Requirement
Omit all pictures and transcribe only the lines in the entries below that run from the line with "Instruction: Expand the map toolbar arrow" through the line with "Given: Click the".

Dataset excerpts
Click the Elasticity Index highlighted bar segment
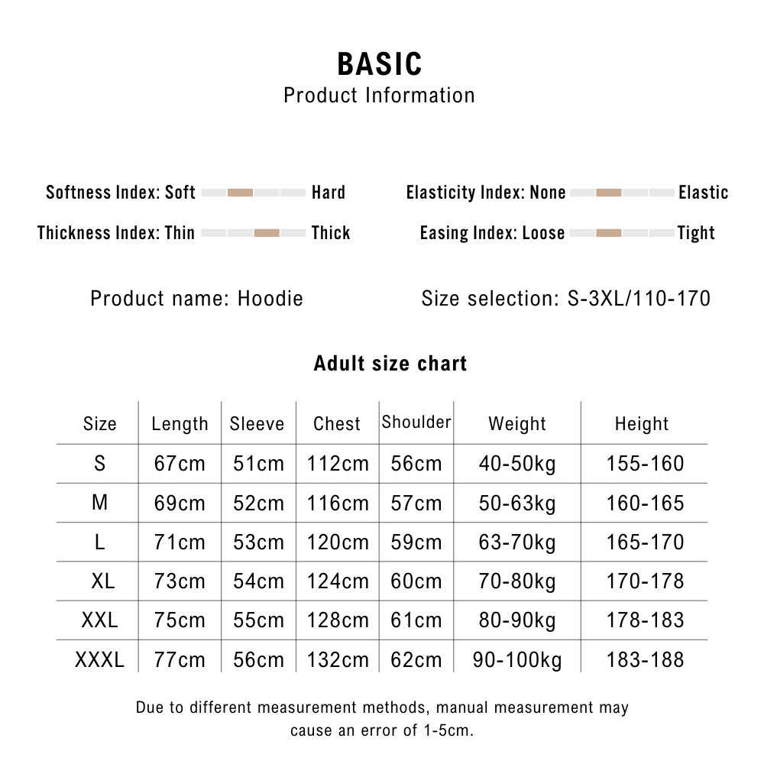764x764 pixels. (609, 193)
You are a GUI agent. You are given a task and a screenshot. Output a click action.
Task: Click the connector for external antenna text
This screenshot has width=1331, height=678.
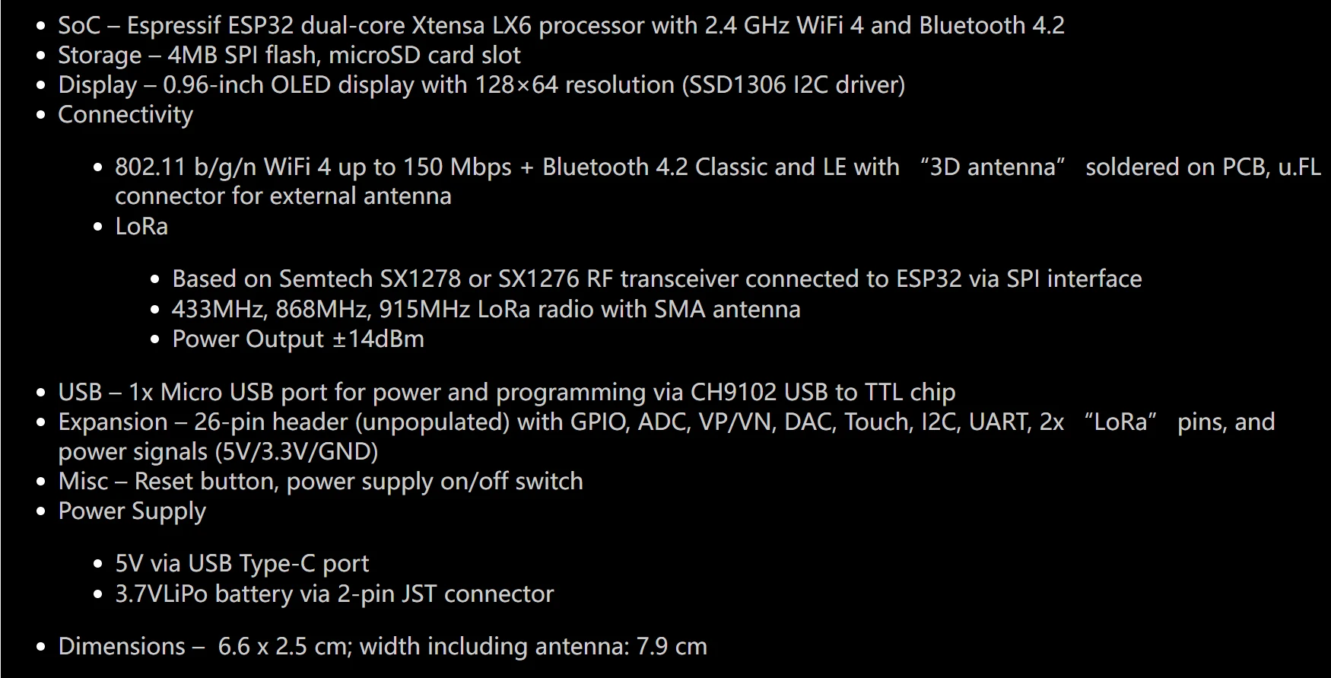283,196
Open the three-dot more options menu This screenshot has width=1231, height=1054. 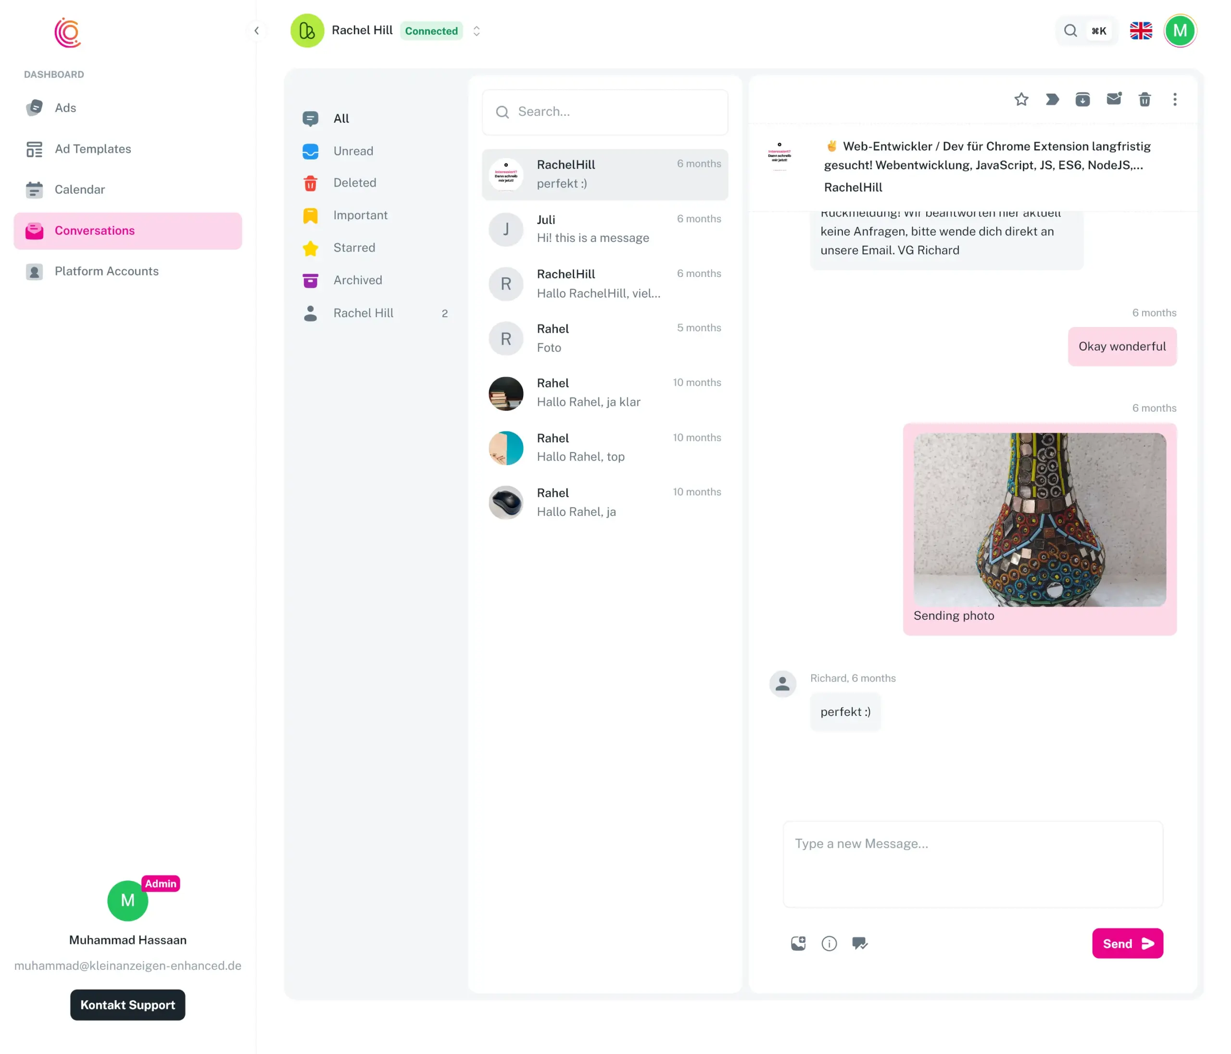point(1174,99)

* * *

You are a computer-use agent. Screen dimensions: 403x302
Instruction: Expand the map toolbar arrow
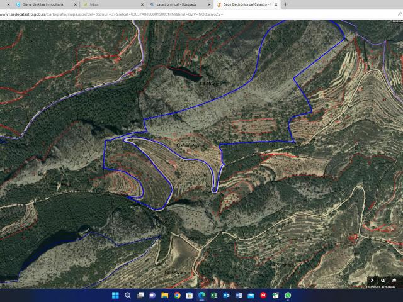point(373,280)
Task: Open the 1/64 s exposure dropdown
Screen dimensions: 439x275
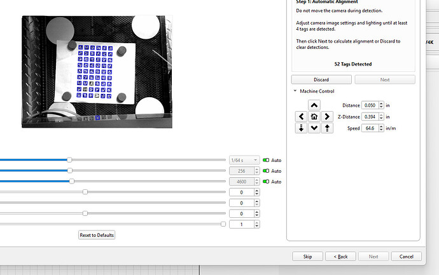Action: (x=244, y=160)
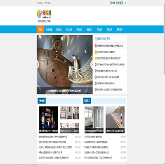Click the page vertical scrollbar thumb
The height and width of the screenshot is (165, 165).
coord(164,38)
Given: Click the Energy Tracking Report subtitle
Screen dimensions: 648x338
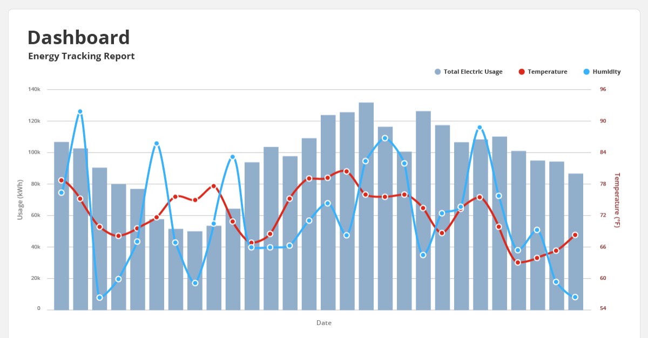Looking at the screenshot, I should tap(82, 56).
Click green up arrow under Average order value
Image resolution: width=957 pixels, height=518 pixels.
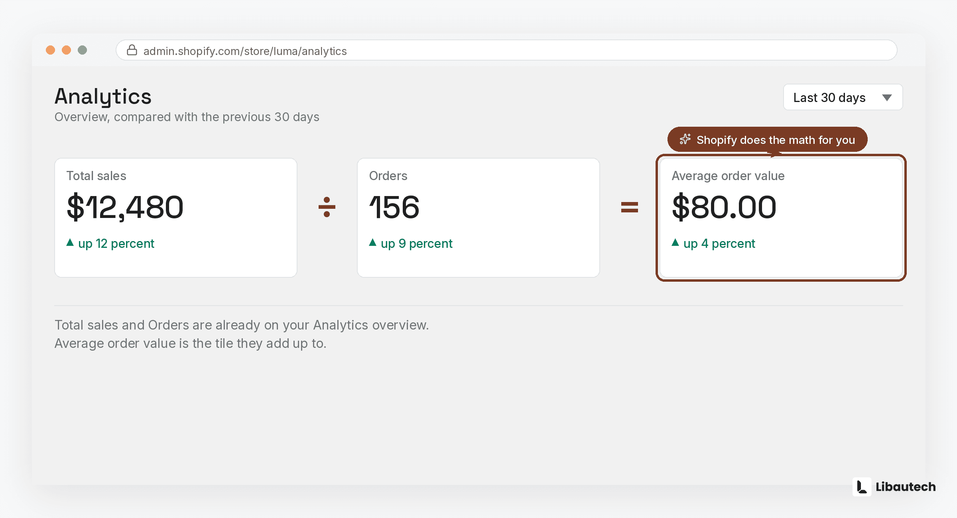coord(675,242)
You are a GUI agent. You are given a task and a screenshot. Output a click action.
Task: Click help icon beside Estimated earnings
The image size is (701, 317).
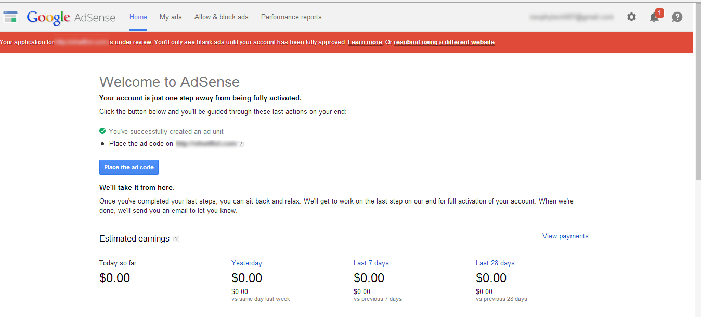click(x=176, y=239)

Answer space
Instruction: Expand the map toolbar arrow
point(373,280)
Task: Open the 1/64 s exposure dropdown
Screen dimensions: 439x275
Action: (x=244, y=160)
Click the page vertical scrollbar thumb
The height and width of the screenshot is (165, 165).
coord(164,38)
Given: Click the Energy Tracking Report subtitle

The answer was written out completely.